Don’t try to hide anything. Be as clear as possible in the description about any caveats at your place that could cause complaints.”I focus on the positives, but I do warn guests of potential issues,” said Faulkner. “The upstairs guests have to carry their suitcases up a spiral staircase, which is not easy, but since they are forewarned, they don’t seem to mind. I live behind a commercial space, so there is noise when they empty their dumpster at 5:30 a.m. each morning. Again, it’s in the description.”
Clean everything. Your space should be spotless, with clean sheets on the bed, fresh towels in the bathroom and the floors vacuumed and mopped. And make sure the TV remotes are easy to find. “Five-star hotels have two inspections after each room is cleaned,” said Farren. “While I don’t have two inspections, we clean and double check cleanliness: Under the beds; everything is wiped down on every shelf; and the bathrooms are checked thoroughly to make sure there is not one hair or piece of dirt.”

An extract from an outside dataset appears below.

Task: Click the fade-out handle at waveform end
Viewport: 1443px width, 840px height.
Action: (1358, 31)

Offer flexible check-in and check-out times. Affordable flights are often outside standard check-in and check-out times, or sometimes traffic or flight delays impact when a guest can get to your door. “We aren’t rigid about check-in and check-out. If we don’t have another guest coming, we’ll let guests stay as late as they want,” said Faulkner. Even if you can’t accommodate your guest before a certain check-in time, let them drop off their bags at your listing. Or leave the keys for them in a lockbox with a passcode.

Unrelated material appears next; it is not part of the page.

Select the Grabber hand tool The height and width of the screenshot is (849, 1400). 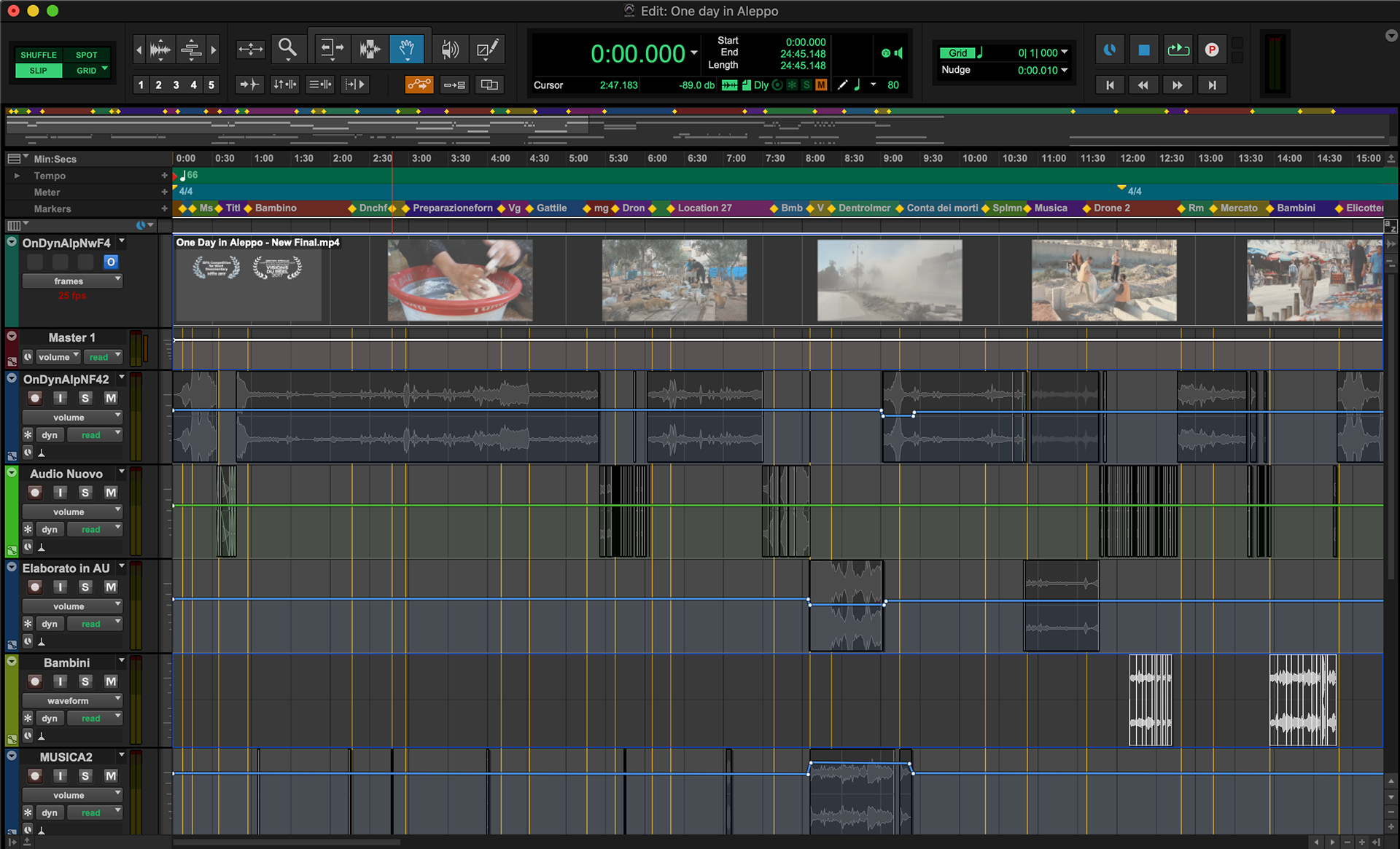[x=407, y=49]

Be informative. Leave a laminated sheet or a binder on the kitchen or coffee table with the rules of the house, emergency contact numbers, discount coupons for area attractions, the wifi password, etc. “I have a stack of tourist brochures, and I also have tips and suggestions on a sheet of paper in a plastic sleeve in each room,” said Farren. “I try to be as helpful as I can to be sure they have a great time while visiting my town.”

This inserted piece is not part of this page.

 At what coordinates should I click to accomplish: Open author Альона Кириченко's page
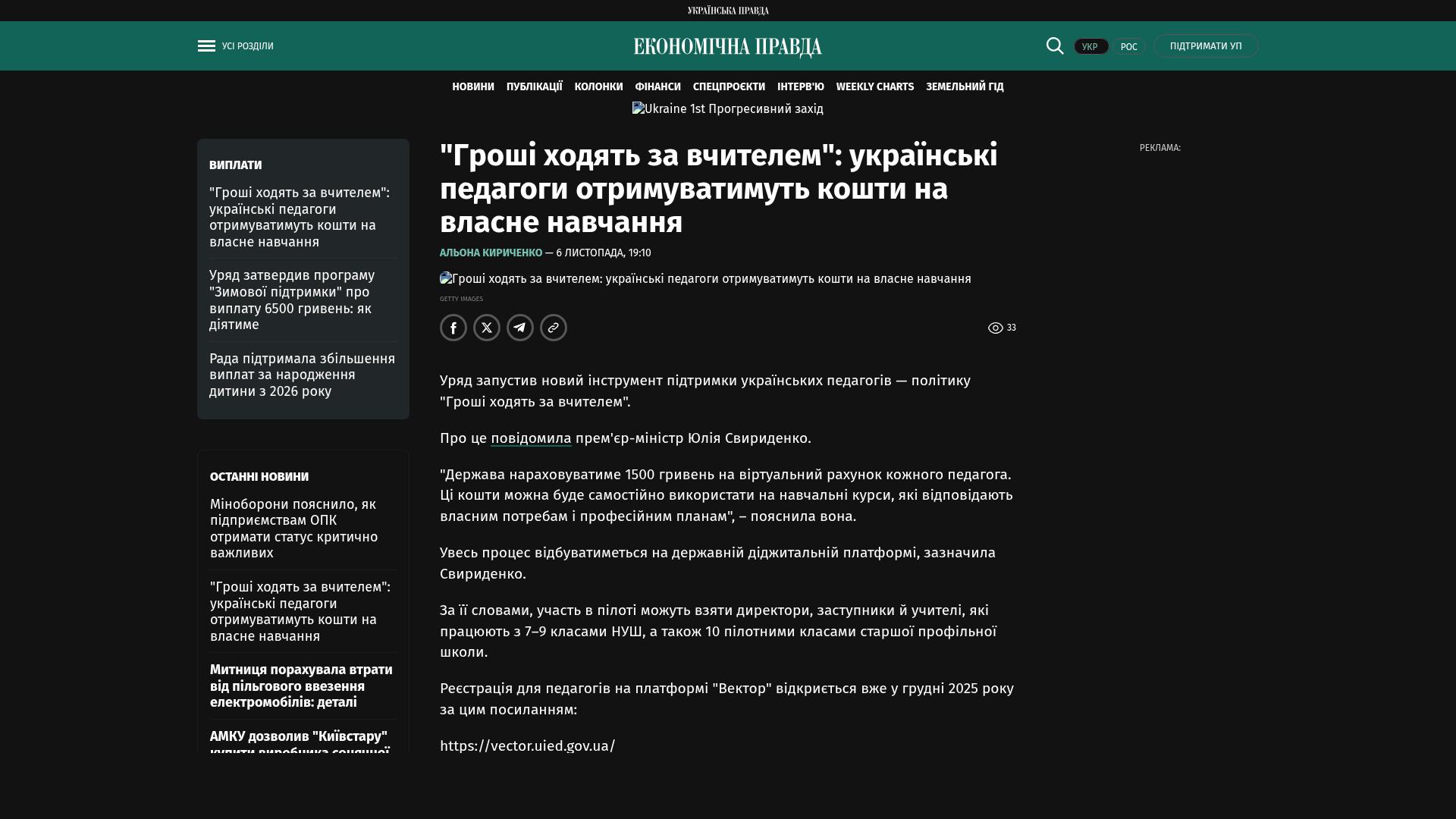[x=491, y=253]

Leave little gifts. Personal touches make guests feel more welcome – and more generous in their reviews. Superhost Andrew Bard, 39, who makes $1,100 a month renting out two rooms in a Civil War-era home in Cape Girardeau, Missouri, gives his guests local freebies like handmade soaps and lotions from one friend, and honey made by another. “Guests love that I have samples for them to try,” he told Moneyish. “They want local things and cool stuff to do and see that they can’t get at the Holiday Inn.” Faulkner ageed. “When we know it’s a guest’s birthday, we leave a cake and balloons in the kitchen,” she said. “When we know people are arriving on a late flight with a toddler, we leave kid-friendly snacks. And we always leave a bottle of wine.”
Don’t take all bad reviews personally. No matter how hospitable you are, or how clean and gorgeous your place is, some people will still find something to complain about. “Around 8% of the people are just complete crap. They’re condescending, rude or passive-aggressive nit-pickers. You’ll not make them happy. Let it go,” said Bard. “Focus on the 90% that will appreciate what you’re doing for them, are happy to be sharing time in your home with you and are there to experience something different than a hotel. Do your best, and things will work out.”